MARCH 05, 2019
Chinese hackers have attacked at least two dozen U.S. and global universities in an effort to steal military maritime technology secrets.
Major universities in Hawaii, Washington, and Massachusetts are just a few of the targets identified in a hacking campaign that spans back to April 2017, according to iDefense research obtained by The Wall Street Journal on Tuesday.
iDefense, the cybersecurity research group of Accenture Security, is slated to publish a research report this week that details the growing Chinese cyberattacks on sensitive military and economic intelligence.
Some of the targeted universities had contracts with the U.S. Navy. Other targets like South Korea’s Sahmyook University were hit for their presumed intelligence relating to the South China Sea.
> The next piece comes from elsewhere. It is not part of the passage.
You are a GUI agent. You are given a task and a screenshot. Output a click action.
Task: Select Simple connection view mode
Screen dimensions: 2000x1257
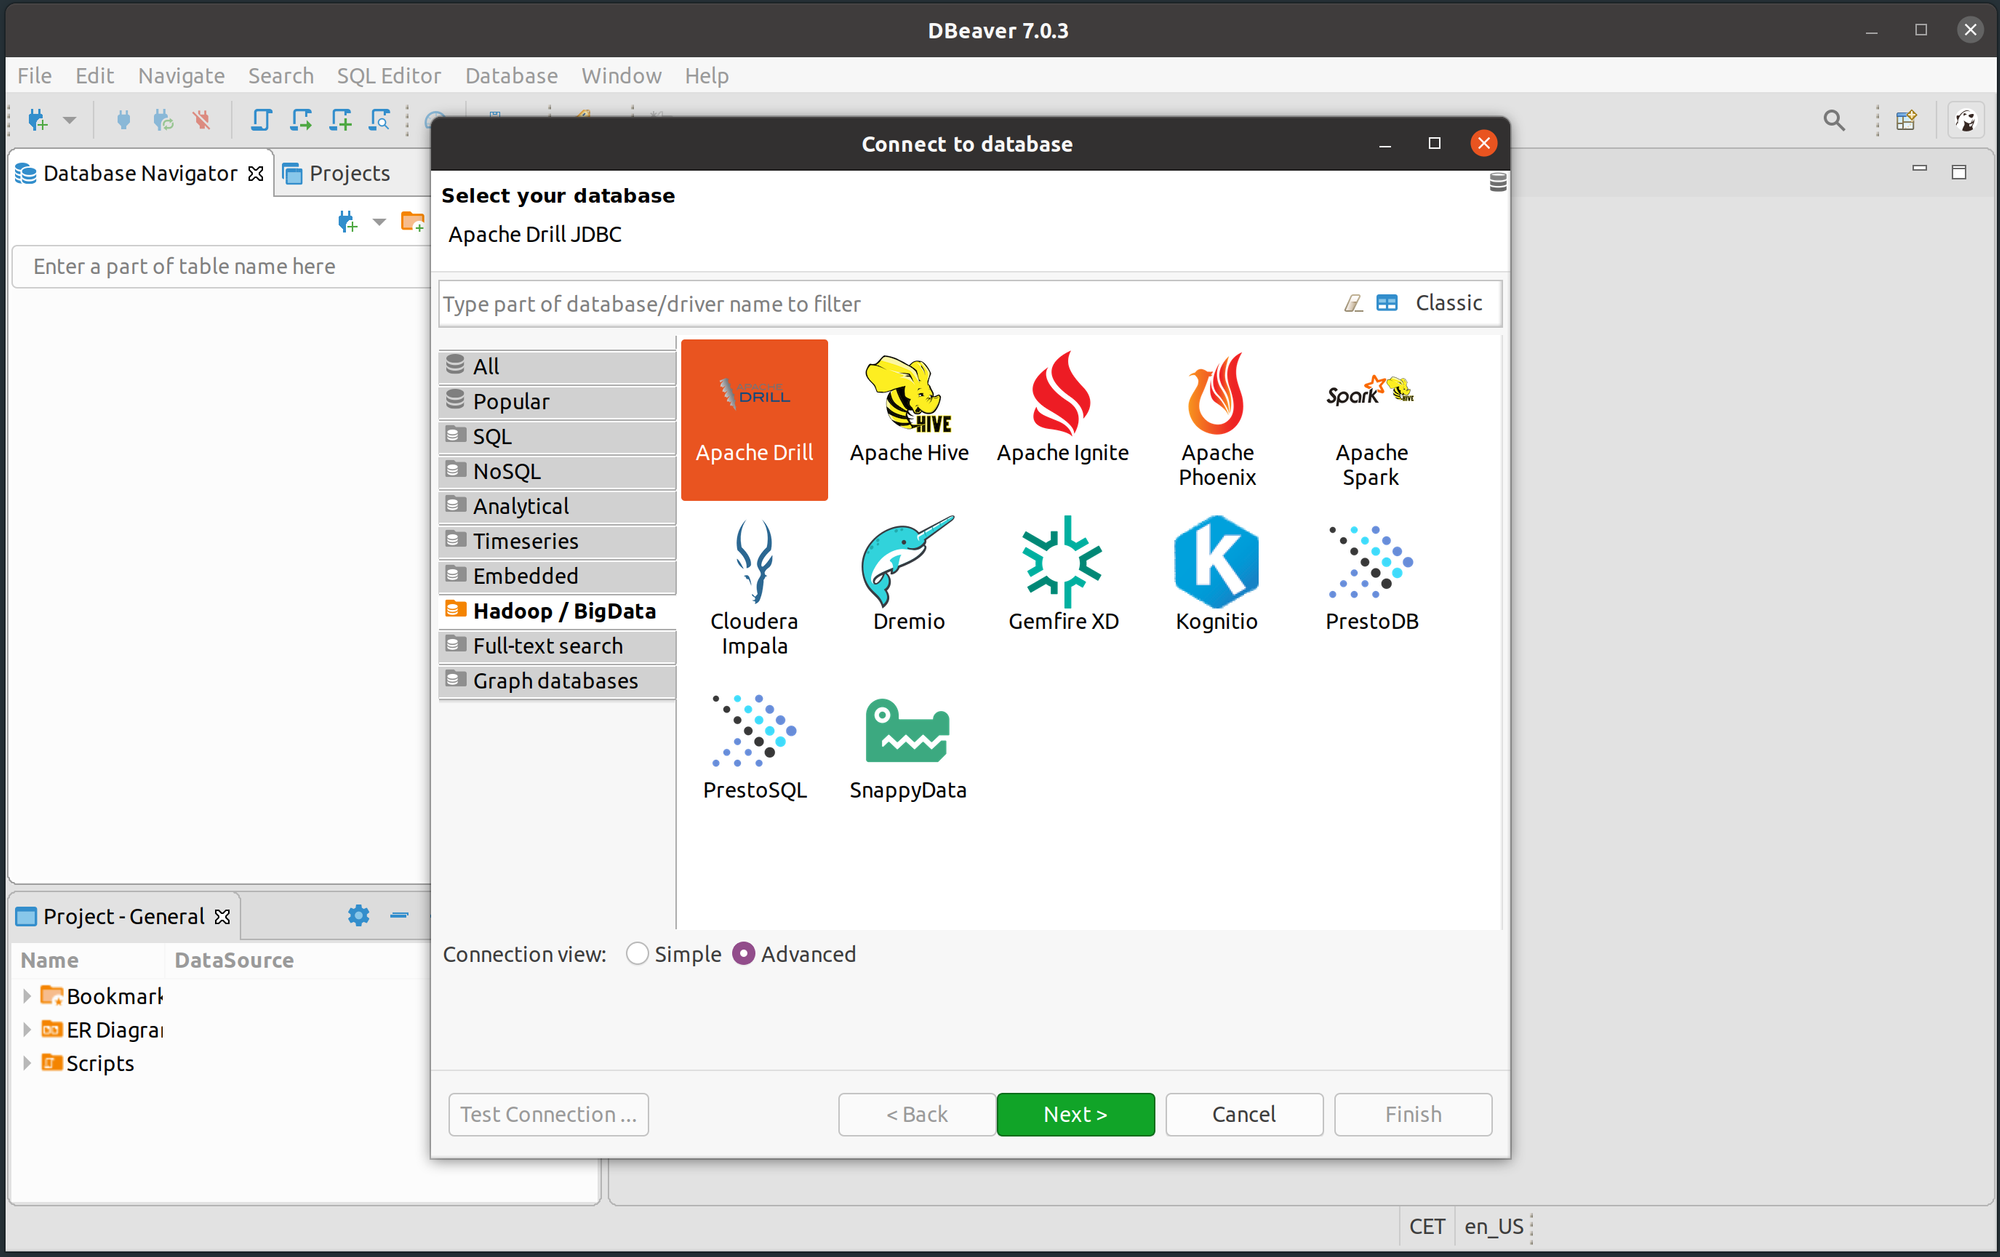click(637, 954)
The report names The University of Hawaii, the University of Washington and Massachusetts Institute of Technology among the targeted universities, but does not include names of other prominent U.S. schools. Sources claiming to be related to the research told the WSJ that Penn State and Duke University were other targets.
The university networks were breached with phishing emails that hackers designed to look like real messages from other universities. The emails were secretly packed with spyware instead.
“Universities are pretty willing to share information in pursuit of academic information,” said Howard Marshall, who leads iDefense threat intelligence operations. “But as a lot of our adversaries have discovered, that is a sweet spot for them to operate.”
Marshall said China’s hacking efforts are intended to acquire research that would both rival the weapons capabilities of the U.S. and reveal the Pentagon’s strategic plans.
“To have knowledge of where our military capabilities are going is of extreme importance to them,” he said.
The plot has fooled many universities, but uncovering which ones were targeted has not been an easy task.
The breached universities were discovered by iDefense when they identified the university networks communicating with Chinese servers associated with prominent Chinese hackers.
Researchers have previously deemed the Chinese hackers several names including Temp.Periscope, Leviathan, or Mudcarp — the same ones responsible for stealing U.S. Navy submarine plans, along with some of the highest Navy technology and classified secrets.
iDefense’s findings were similar to earlier research conducted by cybersecurity group FireEye.
“They are a full-fledged operation,” said Ben Read, senior manager for cyber espionage analysis at FireEye. “And they are not going anywhere.”
Upon discovery of a cyberattack, universities routinely notify partners and government agencies about the attack, but it’s not clear what response takes place afterward.